Linc Energy which is building a synthetic diesel plant in Queensland using coal, expects to start up its demonstration plant within the next few days, managing director Peter Bond said.
"I'd say the plant will start production within the next couple of days. We just need two to three days to work on a couple of focus points and then we will be producing liquids," Mr Bond said in a telephone interview from Brisbane.
The demonstration plant, producing about 10 barrels per day (bpd) of sulphur-free diesel, will be followed by a larger, $900 million ($US751 million) facility, which may start up in 2011, Mr Bond said. The full-scale plant will produce about 20,000 bpd.
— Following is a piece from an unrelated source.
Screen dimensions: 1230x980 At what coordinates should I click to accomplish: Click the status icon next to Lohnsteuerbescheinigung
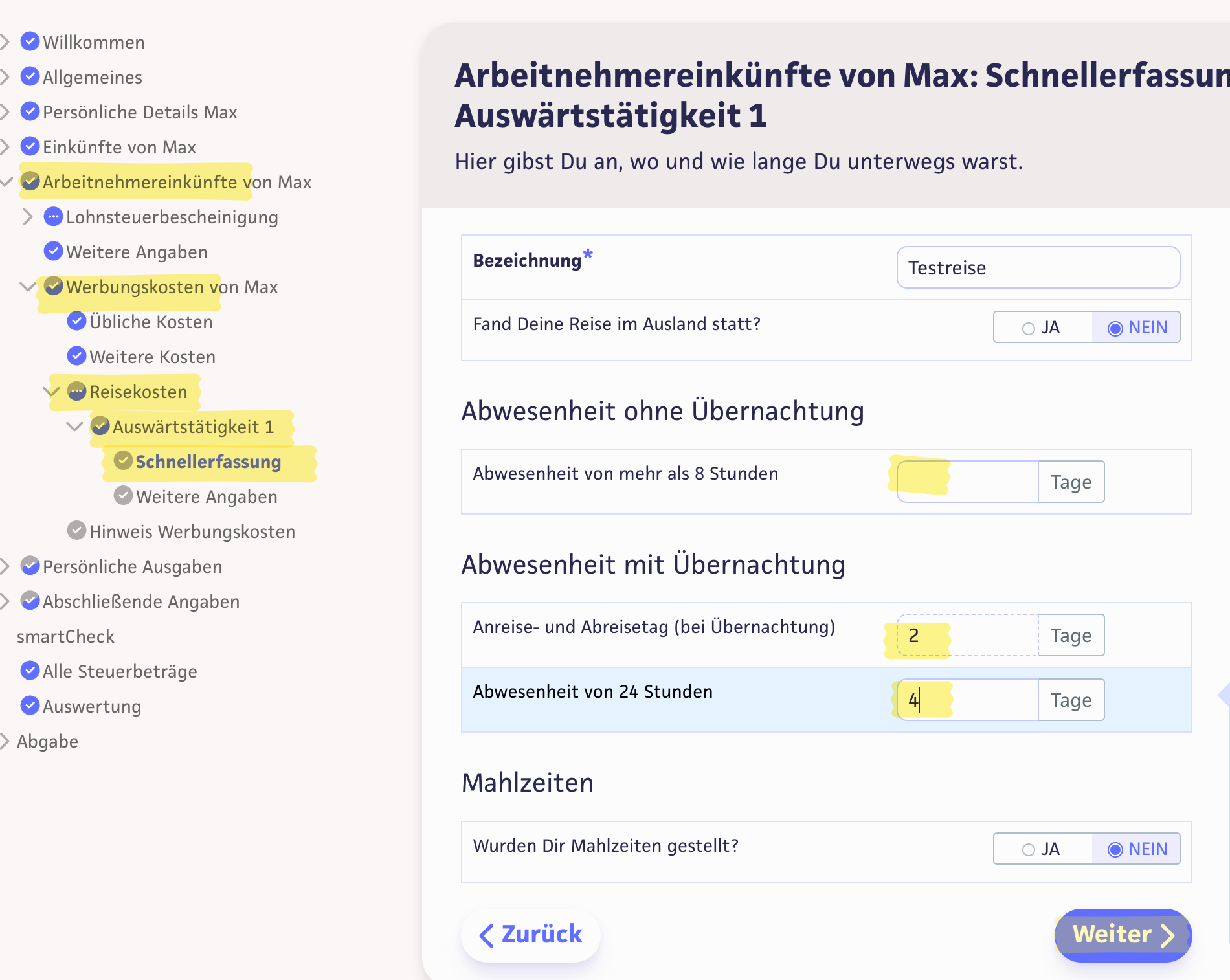53,216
Linc, which announced a partnership with China's Xinwen Mining Group earlier this month to develop gas resources from Chinese coal deposits, was also planning to expand into North America and was already in talks with several parties.
Mr Bond said Linc, which sold two of its coking coal exploration permits to Xinwen for $1.5 billion ($US1.2 billion) earlier in September, could potentially have another coking coal tenement to sell.
"We're drilling at the asset now and we should have a definitive result in the next four to six weeks. I'm comfortable to say that will probably be a good asset to sell," Bond said.
Shares in Linc, which has a market value of $1.92 billion, have surged more than fivefold since the start of the year.